- PROBLEM STATEMENT: Your output should consist of the lines from the first line of the records below through the one with "Viewport: 980px width, 455px height.", exactly, minus the pictures.

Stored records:
——————————

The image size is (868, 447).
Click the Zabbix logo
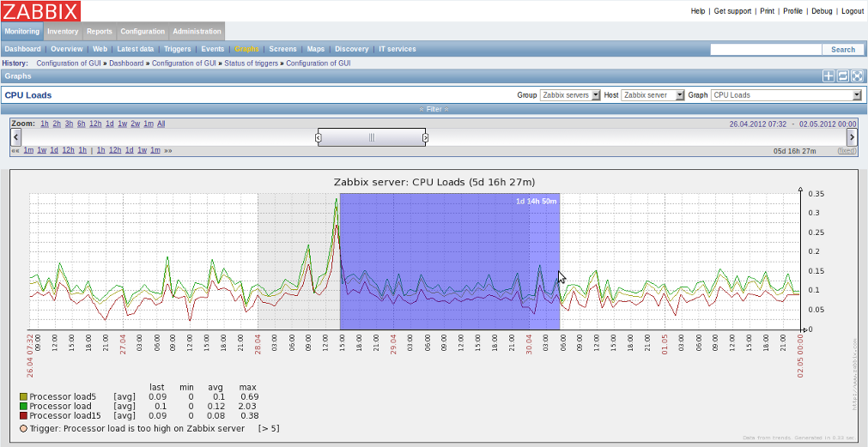point(40,11)
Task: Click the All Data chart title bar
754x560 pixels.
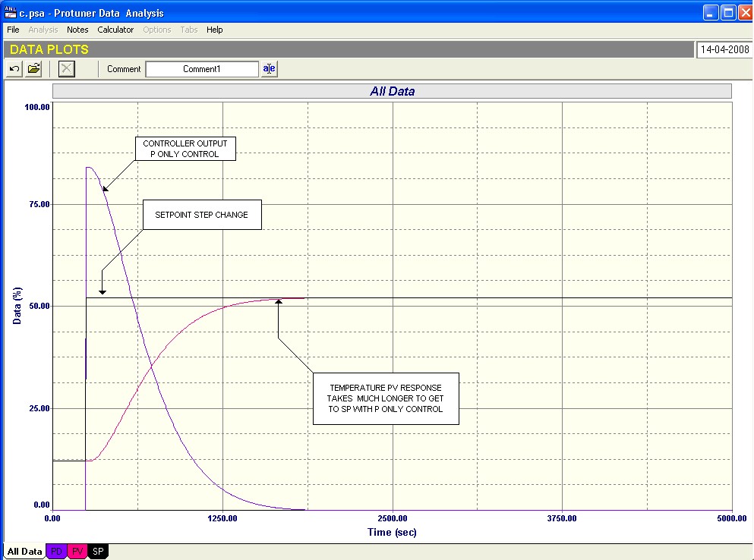Action: pyautogui.click(x=392, y=91)
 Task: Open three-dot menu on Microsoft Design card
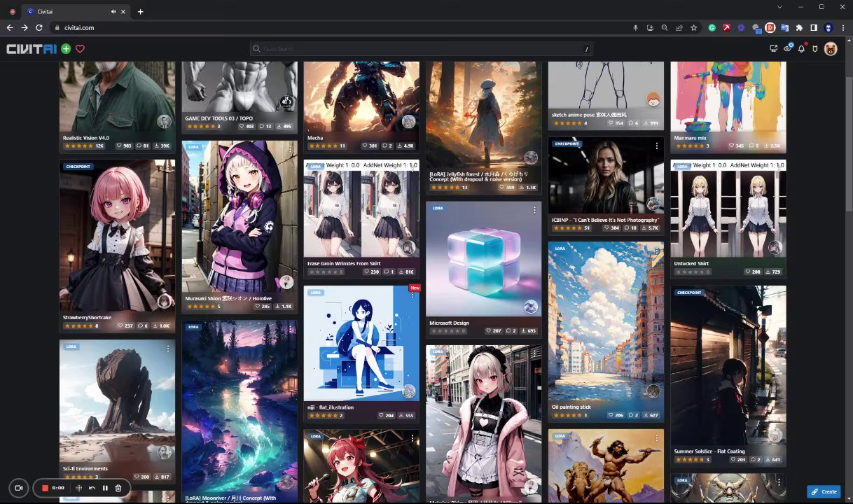(534, 210)
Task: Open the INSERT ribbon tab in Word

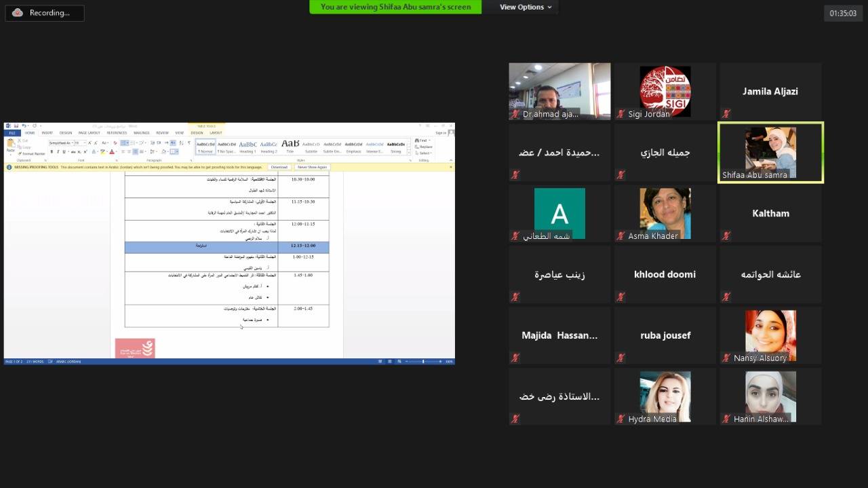Action: point(47,133)
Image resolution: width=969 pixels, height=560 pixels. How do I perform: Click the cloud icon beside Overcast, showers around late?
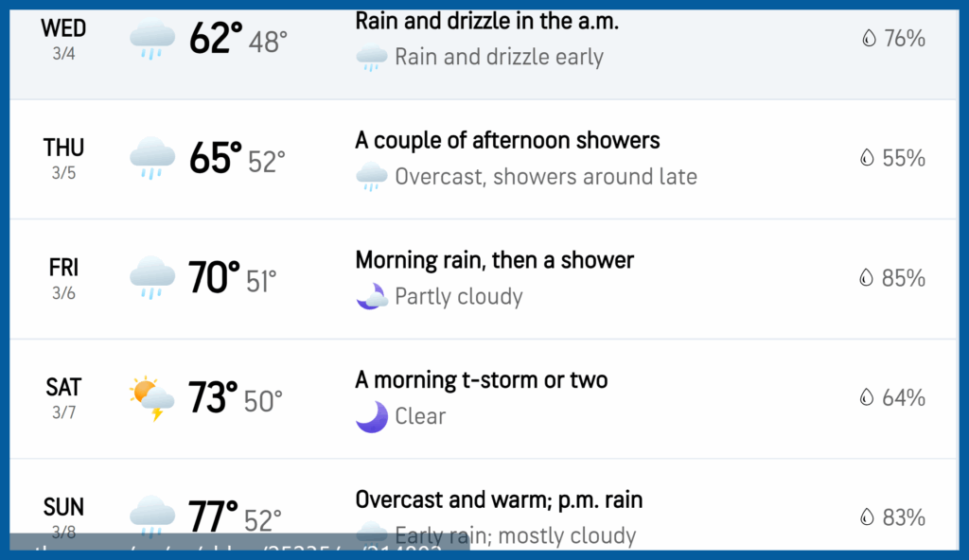click(x=372, y=177)
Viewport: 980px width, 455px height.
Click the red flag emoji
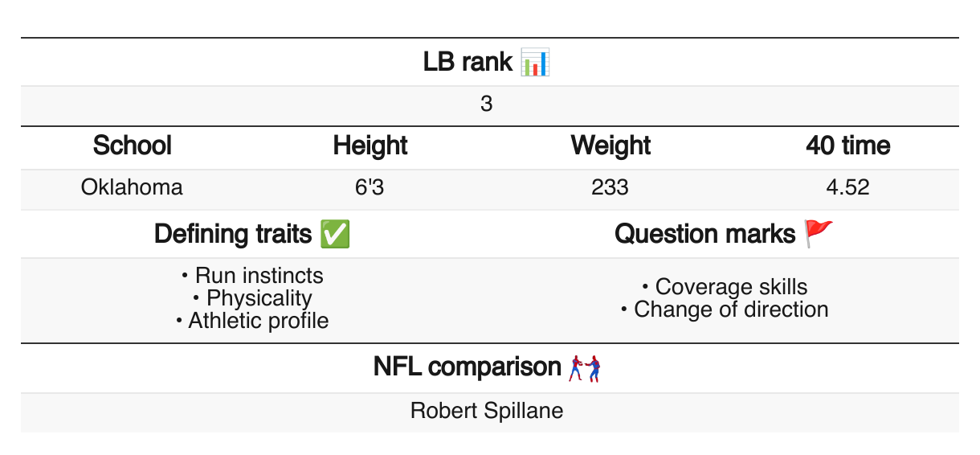[819, 234]
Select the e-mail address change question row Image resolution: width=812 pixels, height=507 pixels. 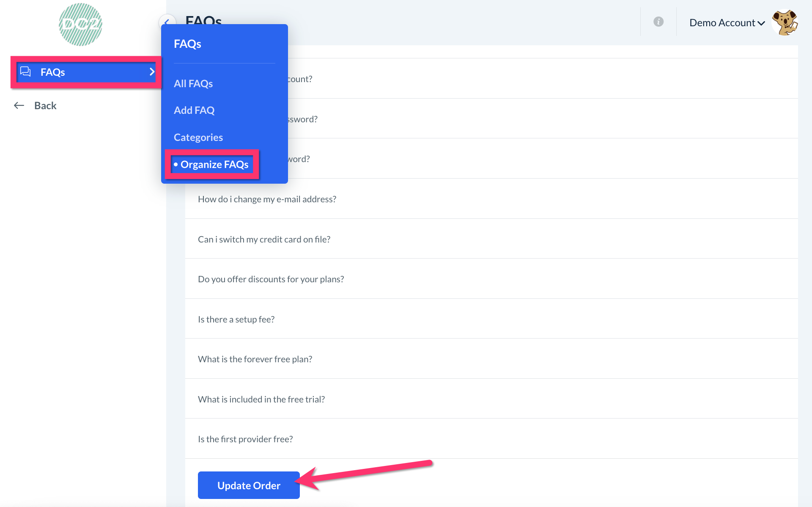(267, 199)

——————————

- TASK RESULT:
The image size is (868, 447).
Click the Zabbix logo
point(40,11)
Task: Click the All Data chart title bar
754x560 pixels.
Action: pyautogui.click(x=392, y=91)
 Task: Open three-dot menu on Microsoft Design card
(534, 210)
Task: Open the INSERT ribbon tab in Word

Action: point(47,133)
Image resolution: width=969 pixels, height=560 pixels. How do I perform: Click the cloud icon beside Overcast, showers around late?
click(x=372, y=177)
Viewport: 980px width, 455px height.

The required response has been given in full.